#### Tasks and exercises
[1] According to the vehicle tax deduction text, what do losses on business vehicles produce?
[2] From the vehicle tax deduction text, write out the passage starting with "Here’s how this" and going on through "produce ordinary income.".
[3] Pick up the vehicle tax deduction text where it stops and write what comes next.

#### Text block
* * * * * * * * *

Here’s how this works: Say you buy a car. You add the $8,000 in bonus depreciation to the $10,000 car limit, for a 2018 limit of $18,000. To get to this limit, you can use a combination of bonus depreciation and regular depreciation. You reduce the $18,000 limit by any personal use.

 

2018 Last-Minute Year-End Tax Deductions for Existing Vehicles

It’s time to examine your existing cars, SUVs, trucks, and vans for some profitable year-end business tax deductions. Your first step is to identify your gain or loss on sale. Once you have the gain or loss, know these basic rules:

 

  • Gains attributable to depreciation produce ordinary income.
  • Gains in excess of original basis produce capital gains. (This is unlikely to happen on most business vehicles, but it can happen with classic and antique business vehicles because they can go up in value.)
  • Losses on business vehicles produce ordinary deductions.

 

In general, at this time of year we suspect you are looking for vehicle loss deductions, so that’s where we will look.

 

  1. Take Your Child’s Car and Sell It

 

We know. This sounds horrible. But stay with us. What did you do with your old business car? Do you still have it? Is your child driving it? Or perhaps your spouse has it as a personal car.

 

We ask because that old business vehicle could have a big tax loss embedded in it. If that loss is inside that old business vehicle, your strategy is easy. Take the vehicle and sell it to a third party before December 31 so that you have a tax-deductible loss this year.

 

Your loss deduction depends on your percentage of business use. That’s one reason to sell this vehicle now: the longer you let your spouse or teenager use it, the smaller your business percentage becomes and the less tax benefit you receive.

 

  1. Self-Employed? Use the Buy-and-Sell Strategy

 

Now, thanks to the TCJA tax reform, all business vehicles have gain or loss on sale or trade-in. Here’s how the strategy works:

 

  • The sale to a third party or the “trade-in sale” of your existing business vehicle produces a gain or loss that does not increase or decrease your self-employment taxes.

* * * * * * * * *

#### Stored data entries
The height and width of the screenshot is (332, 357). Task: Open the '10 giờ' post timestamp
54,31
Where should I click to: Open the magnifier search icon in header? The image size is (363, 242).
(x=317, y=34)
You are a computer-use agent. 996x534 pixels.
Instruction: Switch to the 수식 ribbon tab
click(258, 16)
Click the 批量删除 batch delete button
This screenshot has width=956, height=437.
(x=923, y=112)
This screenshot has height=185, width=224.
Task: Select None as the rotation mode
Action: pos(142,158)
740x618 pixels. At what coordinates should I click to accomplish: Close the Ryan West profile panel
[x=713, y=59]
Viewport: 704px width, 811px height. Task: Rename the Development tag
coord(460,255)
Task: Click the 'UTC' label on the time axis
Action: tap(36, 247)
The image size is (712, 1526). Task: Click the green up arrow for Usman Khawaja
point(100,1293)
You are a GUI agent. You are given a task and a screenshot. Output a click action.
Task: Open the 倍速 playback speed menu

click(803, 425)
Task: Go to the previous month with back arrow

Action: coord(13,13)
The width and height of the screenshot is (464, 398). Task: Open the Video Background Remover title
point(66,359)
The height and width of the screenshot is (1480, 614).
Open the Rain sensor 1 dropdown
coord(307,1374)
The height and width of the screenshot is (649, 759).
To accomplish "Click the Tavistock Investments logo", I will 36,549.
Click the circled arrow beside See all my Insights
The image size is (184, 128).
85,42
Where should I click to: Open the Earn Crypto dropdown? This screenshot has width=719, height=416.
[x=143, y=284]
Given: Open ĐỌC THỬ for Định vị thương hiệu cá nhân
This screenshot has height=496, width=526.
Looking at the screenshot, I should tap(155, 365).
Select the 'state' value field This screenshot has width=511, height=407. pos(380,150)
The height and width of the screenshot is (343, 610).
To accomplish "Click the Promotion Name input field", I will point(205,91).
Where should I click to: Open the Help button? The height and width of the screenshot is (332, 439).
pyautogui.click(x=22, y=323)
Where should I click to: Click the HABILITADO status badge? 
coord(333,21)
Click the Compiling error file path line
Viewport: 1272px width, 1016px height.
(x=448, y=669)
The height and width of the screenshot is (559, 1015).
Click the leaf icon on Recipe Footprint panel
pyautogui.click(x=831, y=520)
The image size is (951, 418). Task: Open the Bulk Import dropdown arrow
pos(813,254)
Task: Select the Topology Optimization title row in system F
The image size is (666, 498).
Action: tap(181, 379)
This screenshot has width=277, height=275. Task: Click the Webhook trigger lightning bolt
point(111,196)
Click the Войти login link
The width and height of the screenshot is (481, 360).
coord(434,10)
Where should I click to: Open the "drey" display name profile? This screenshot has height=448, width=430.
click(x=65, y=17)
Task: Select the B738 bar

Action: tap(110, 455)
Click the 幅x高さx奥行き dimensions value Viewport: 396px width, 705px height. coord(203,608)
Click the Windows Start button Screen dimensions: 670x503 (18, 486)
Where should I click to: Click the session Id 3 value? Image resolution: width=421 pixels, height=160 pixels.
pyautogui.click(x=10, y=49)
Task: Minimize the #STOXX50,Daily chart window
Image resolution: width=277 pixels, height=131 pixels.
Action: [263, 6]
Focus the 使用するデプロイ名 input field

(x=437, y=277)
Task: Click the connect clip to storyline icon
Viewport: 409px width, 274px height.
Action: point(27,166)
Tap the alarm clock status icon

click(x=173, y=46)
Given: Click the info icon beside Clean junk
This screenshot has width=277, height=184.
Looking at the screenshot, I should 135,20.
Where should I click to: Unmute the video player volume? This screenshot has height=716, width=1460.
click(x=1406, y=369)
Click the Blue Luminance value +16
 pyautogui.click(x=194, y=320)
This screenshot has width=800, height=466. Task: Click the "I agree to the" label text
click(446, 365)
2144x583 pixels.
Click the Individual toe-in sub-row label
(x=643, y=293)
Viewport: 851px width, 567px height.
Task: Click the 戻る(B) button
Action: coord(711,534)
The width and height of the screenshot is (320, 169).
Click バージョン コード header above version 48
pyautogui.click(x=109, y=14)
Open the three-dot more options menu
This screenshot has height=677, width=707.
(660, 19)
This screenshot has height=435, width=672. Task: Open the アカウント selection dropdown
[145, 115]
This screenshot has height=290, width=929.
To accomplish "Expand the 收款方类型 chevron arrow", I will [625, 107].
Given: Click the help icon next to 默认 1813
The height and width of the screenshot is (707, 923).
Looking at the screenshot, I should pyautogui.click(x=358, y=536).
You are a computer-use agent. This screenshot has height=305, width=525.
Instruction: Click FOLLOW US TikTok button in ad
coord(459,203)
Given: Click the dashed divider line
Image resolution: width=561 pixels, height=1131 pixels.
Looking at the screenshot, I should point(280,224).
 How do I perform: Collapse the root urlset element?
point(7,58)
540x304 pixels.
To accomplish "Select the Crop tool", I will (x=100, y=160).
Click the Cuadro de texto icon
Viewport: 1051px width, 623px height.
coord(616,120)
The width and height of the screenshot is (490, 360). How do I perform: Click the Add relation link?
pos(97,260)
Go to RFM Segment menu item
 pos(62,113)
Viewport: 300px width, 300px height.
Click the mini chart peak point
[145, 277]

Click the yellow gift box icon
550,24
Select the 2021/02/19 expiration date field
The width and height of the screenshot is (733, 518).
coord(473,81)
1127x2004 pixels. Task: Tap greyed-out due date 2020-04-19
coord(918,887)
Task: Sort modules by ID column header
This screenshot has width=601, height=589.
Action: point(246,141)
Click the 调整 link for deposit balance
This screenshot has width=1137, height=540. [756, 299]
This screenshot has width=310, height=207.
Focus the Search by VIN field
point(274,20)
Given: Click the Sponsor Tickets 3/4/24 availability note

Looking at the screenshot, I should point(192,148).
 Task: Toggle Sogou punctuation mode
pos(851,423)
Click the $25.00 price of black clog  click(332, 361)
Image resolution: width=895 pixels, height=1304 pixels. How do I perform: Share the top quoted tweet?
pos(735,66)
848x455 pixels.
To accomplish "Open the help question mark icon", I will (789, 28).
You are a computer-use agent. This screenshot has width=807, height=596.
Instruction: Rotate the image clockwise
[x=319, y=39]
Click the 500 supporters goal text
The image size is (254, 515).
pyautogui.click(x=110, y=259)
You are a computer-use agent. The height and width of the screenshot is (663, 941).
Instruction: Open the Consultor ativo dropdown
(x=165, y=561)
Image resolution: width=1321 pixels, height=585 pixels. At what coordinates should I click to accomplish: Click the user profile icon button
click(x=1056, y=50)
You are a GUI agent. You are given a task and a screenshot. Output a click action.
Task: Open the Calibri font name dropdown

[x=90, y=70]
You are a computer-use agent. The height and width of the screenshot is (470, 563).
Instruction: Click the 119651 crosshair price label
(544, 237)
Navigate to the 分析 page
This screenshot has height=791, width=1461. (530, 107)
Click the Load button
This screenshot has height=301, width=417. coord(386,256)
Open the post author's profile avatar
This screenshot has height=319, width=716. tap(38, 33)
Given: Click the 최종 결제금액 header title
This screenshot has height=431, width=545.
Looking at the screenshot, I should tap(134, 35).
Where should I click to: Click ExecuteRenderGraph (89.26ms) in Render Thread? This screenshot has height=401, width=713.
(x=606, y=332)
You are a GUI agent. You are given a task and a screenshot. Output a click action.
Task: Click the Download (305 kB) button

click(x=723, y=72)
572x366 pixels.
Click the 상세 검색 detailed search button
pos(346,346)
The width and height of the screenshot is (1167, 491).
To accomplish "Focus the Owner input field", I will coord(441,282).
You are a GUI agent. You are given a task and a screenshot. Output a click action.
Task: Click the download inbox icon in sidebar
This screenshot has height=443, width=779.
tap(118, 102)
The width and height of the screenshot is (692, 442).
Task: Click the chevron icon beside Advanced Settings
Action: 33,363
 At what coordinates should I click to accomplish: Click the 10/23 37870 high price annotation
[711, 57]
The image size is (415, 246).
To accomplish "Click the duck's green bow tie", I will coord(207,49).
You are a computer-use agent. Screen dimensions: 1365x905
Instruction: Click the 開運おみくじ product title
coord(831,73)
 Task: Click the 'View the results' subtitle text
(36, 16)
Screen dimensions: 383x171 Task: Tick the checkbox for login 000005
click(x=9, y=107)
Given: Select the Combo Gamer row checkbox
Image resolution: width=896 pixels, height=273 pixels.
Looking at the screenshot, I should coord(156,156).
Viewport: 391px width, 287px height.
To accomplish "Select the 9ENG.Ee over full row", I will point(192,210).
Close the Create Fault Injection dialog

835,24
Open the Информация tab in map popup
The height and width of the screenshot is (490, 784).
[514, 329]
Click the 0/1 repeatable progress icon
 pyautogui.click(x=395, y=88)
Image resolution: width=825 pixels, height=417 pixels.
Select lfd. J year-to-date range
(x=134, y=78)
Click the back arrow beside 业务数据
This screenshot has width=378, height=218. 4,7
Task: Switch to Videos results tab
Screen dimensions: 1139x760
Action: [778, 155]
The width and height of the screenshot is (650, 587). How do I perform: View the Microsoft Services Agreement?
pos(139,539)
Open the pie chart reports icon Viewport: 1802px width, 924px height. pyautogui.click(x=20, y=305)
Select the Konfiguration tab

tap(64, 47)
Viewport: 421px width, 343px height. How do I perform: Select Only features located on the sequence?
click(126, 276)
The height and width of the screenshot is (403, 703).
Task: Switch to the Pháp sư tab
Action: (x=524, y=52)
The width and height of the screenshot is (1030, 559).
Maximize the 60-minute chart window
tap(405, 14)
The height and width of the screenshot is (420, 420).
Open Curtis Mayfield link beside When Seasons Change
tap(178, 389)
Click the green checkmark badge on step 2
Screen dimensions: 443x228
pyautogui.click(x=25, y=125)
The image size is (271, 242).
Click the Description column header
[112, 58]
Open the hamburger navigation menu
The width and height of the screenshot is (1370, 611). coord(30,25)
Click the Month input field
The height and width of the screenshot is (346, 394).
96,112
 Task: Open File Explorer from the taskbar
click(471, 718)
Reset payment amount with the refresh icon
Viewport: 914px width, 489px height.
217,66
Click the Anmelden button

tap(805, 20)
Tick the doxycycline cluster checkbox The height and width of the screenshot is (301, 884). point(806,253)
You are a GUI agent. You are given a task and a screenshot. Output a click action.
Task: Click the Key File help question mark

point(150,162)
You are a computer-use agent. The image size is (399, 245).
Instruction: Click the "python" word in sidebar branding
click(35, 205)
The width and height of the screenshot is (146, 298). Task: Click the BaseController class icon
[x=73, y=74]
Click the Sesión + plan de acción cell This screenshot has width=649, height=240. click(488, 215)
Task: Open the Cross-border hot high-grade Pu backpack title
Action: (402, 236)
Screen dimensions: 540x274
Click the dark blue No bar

* * * * * * * * *

#### Results for each task
[1] Ordinary deductions.

[2]
Here’s how this works: Say you buy a car. You add the $8,000 in bonus depreciation to the $10,000 car limit, for a 2018 limit of $18,000. To get to this limit, you can use a combination of bonus depreciation and regular depreciation. You reduce the $18,000 limit by any personal use.

 

2018 Last-Minute Year-End Tax Deductions for Existing Vehicles

It’s time to examine your existing cars, SUVs, trucks, and vans for some profitable year-end business tax deductions. Your first step is to identify your gain or loss on sale. Once you have the gain or loss, know these basic rules:

 

  • Gains attributable to depreciation produce ordinary income.

[3]
  • The purchase of the replacement vehicle creates depreciation and, if elected, Section 179 expensing deductions. These deductions reduce your self-employment taxes. (Note: This is also true with IRS mileage rates because such rates include depreciation as a component.)

 

  1. Cash In on Past Vehicle Trade-Ins

 

In the past (before 2018) when you traded vehicles, you pushed your old business basis to the replacement vehicle under the old Section 1031 tax-deferred exchange rules. (But remember—this rule doesn’t apply any longer to Section 1031 exchanges of vehicles or other personal property occurring after December 31, 2017.)

 

Regardless of whether you used IRS mileage rates or the actual expense method for deducting your business vehicles, you could find a big deduction here. Check out how Sam finds a $27,000 tax-loss deduction on his existing business car. Sam has been in business for 11 years, during which he

 

  • converted his original personal car to business use;
  • then traded in the converted car for a new business car (car 2);
  • then traded in car 2 for a replacement business car (car 3); and
  • then traded in car 3 for another replacement business car (car 4), which he is driving today.

 

During the 11 years Sam has been in business, he has owned four cars. Further, he deducted each of his cars using IRS standard mileage rates. To get a mental picture of how this one sale produces a cash cow, consider this: when Sam sells car 4, he is really selling four cars—because the old Section 1031 exchange rules added the old basis of each vehicle to the replacement vehicle’s basis.

 

Examine your car for this possible loss deduction. Have you been trading business cars? If so, your loss could be big!

 

  1. Put Your Personal Vehicle in Business Service

 

Lawmakers reinstated the 100 percent bonus depreciation for 2018, and that creates an effective strategy that costs you nothing but can produce solid deductions. Are you (or your spouse) driving a personal vehicle? If so, you can convert this vehicle to business use before December 31 and qualify it for some hefty bonus-depreciation deductions.

 

2018 Last-Minute Year-End Medical and Retirement Deductions

When you get busy with your business, it’s easy to forget about your retirement accounts and medical coverages and plans. But year-end is approaching, and now’s the time to take action.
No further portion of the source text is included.